Even if I’ve just missed the ‘makeshift for practical purposes’ line, I think the same point is made in these quotes. Marx quotes Aristotle as distinguishing between a real or true level at which commensurability is not (to which commensurability does not belong or to which it does violence) and another practical, customary, conventional level at which commensurability exists in acts of commensurating, of equating.

Marx then asks “What is the homogeneous element, i.e, the common substance” in commensuration which Aristotle says “in truth, cannot exist”? He answers, “human labour.” (151.) It’s not clear to me if Marx is saying there really is a something called human labor in general, in the sense of stepping outside of some perspective and indicating humanity which is a-perspectically there, perhaps as a sort of philosophical anthropology. I’m open to that when it serves a deflationary function – indicating a power of flight, a possibility for (worlds formed by) encounters to come to an end – but I get more hesitant when it’s posed positively, some qualities of humanness as such which all labor contains (like in some of Virno’s recent work). Marx does write that this common quality, abstract general human labor, is the result of “the reduction of all kinds of human labour to their common character (…) of being the expenditure of human labour-power.” (159-160.)

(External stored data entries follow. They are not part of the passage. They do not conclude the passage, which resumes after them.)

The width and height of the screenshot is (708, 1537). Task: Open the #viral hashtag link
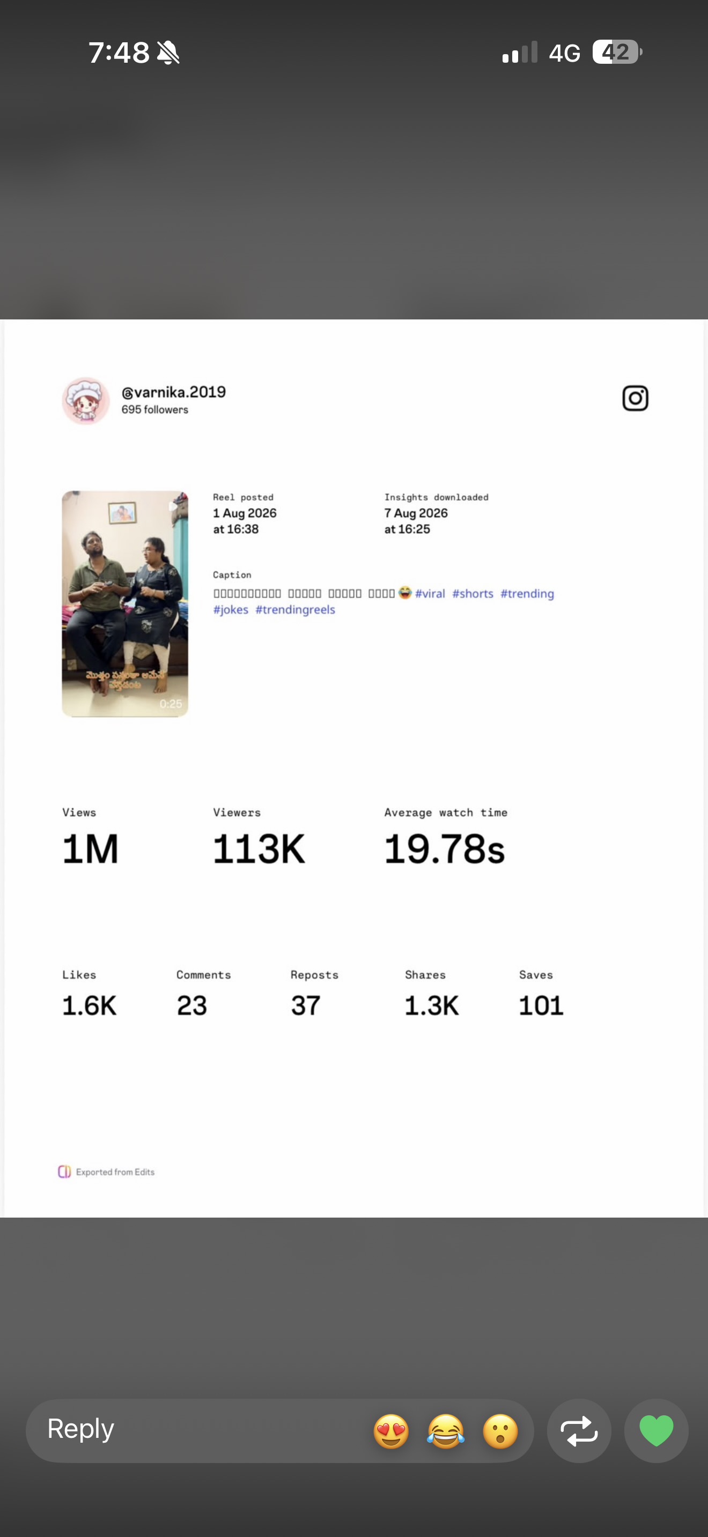(x=430, y=594)
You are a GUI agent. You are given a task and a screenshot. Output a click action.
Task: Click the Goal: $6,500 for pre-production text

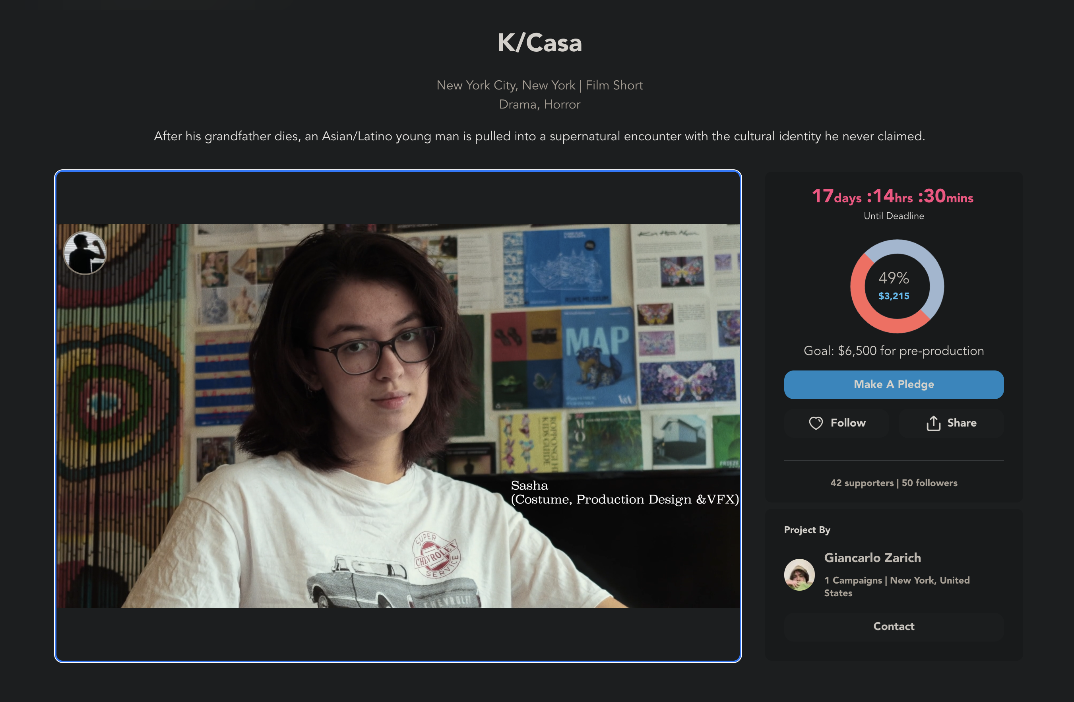tap(893, 351)
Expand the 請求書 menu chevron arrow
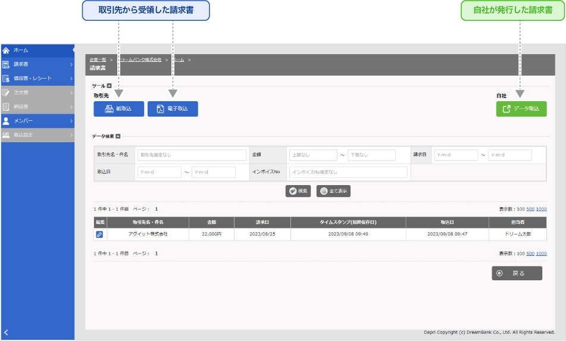566x341 pixels. pyautogui.click(x=71, y=64)
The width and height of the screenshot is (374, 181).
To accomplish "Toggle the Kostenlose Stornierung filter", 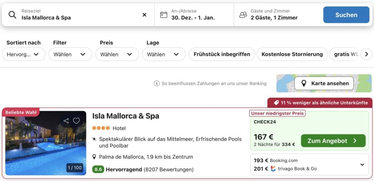I will pos(292,54).
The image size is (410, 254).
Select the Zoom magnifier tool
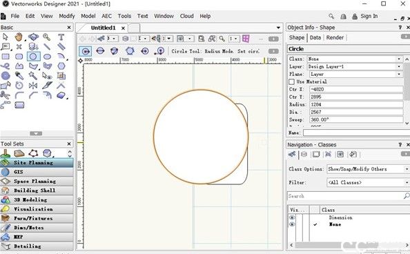[47, 37]
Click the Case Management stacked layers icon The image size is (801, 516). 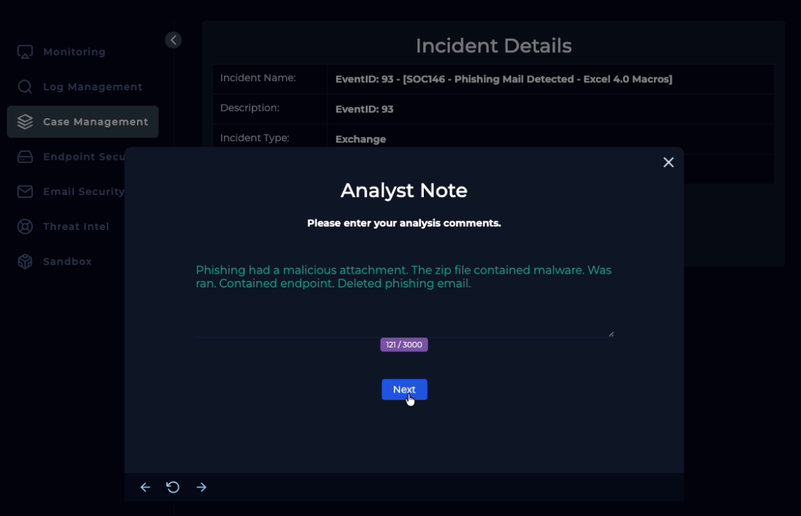25,122
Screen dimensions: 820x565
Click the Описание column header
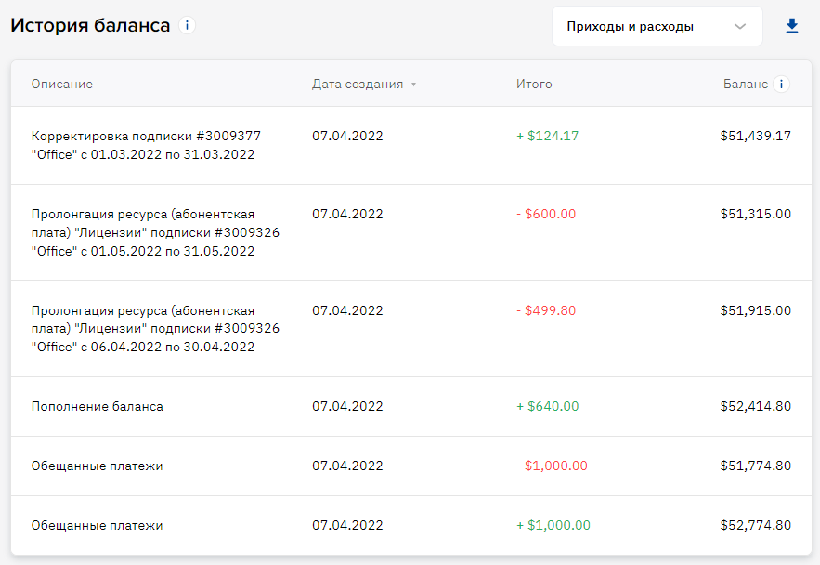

It’s not clear to me if Marx takes this as a counting-as or as a quality of labor. Of course, for some X to be able to be counted-as-Y that X must have the quality of being countable-as-Y, but that’s trivially true. And to dwell on the countable-as-Y quality of X (the abstract human labor aspects of concrete labor) is to prejudge whether (and to obscure when and how) the count-as-Y does or does not occur. Put differently, I don’t like the language of ‘substance’ in Marx’s rhetorical question to Aristotle. Abstract labor shouldn’t be thought of as substance but as process or perspective upon concrete labors.